The other alternative presented is the story of Stonyfield milk and yogurt products. This is an example of “big” organic. Here, we see the efforts of an ex-hippie farmer who concluded that in order to effect real change, his operation had to go mainstream. One result of going big is getting a contract with WalMart. As one of the dairy farmers cheerily tells the awkward, fake-smiling WalMart executives that she and her family have been boycotting WalMart for years, I was left wondering if it is worth it to get in bed with such fellows. One of the execs, standing in front of a green, mist-covered field, waxes reflective: "It's easy to get behind organics when it's clearly what the customer wants." Hmm.
The impact of the dilemma presented by these two alternatives is perhaps not made hard enough. I’m afraid most viewers would come away thinking that Salatin was a bit of a kook (well, he might be) and that the way to go is big organic. Actually, neither system can completely fix the complicated problems of the food industry, but I’m not sure the film makes that point clear enough. Like other reviewers, I feel that the film doesn’t offer very much in the way of a solution. The suggestions that conclude the film don’t seem to be enough to really challenge the enormous power of the industry.
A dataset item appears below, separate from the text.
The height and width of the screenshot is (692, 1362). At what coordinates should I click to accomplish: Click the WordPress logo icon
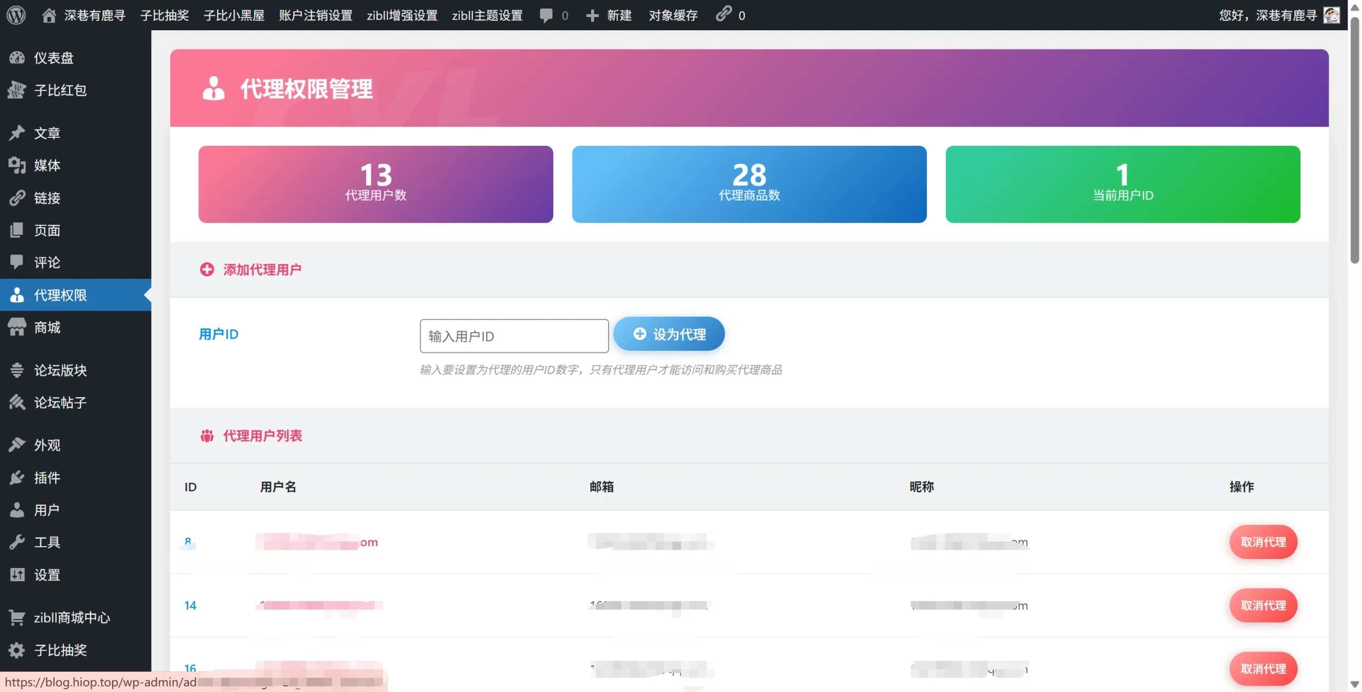[16, 15]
Is it enough? Enough to change the habits of consumers? Make them call for change? Well, as the movie ended and I turned around to leave, I noticed how few people were in the theater – maybe ten people in total. Granted, it was a Friday afternoon, and I’m hopeful that the evening shows were probably more populated. But since this film has such a limited screening schedule, I wonder if it will raise enough alarm. Maybe that’s why the film is so gutsy – the industry officials who could shut this sort of thing down don’t bother, thinking perhaps that it will only reach a handful of “radicals” and old folks with nothing to do on a workday but watch movies.
We shall see. I’ll be looking for news of legislation, increases in organic and local farm sales and litigation against the companies that are the only ones benefiting from the current system. I’ll also be voting with my dollars at the farmer’s market, the co-op and the local and organic markets. I hope it’s enough.
Read my other posts about this film and topic:
10 Things You Can Do . . .
The Future of Food
Rules from In Defense of Food
Morning Edition interview with Pollan and Kenner
Book Review of The Omnivore's Dilemma
1 comment:
Part of the problem is that the United States feels so large and spread out, it is difficult to galvanize a significant enough size of the population to cause real change.
The big food retailers maintain their business by ensure they have what the costumer wants when the customer want's it, regardless of what is required to produce it. You mention how most people don't know the food manufacturing processes. Additionally I bet most people don't know What produce would be in season in their local area at any given time of year. Its important to educate people about the issues with the food system, but also to show them alternate ways of thinking about food. Then they may want something different from the status quo. and then again they may not.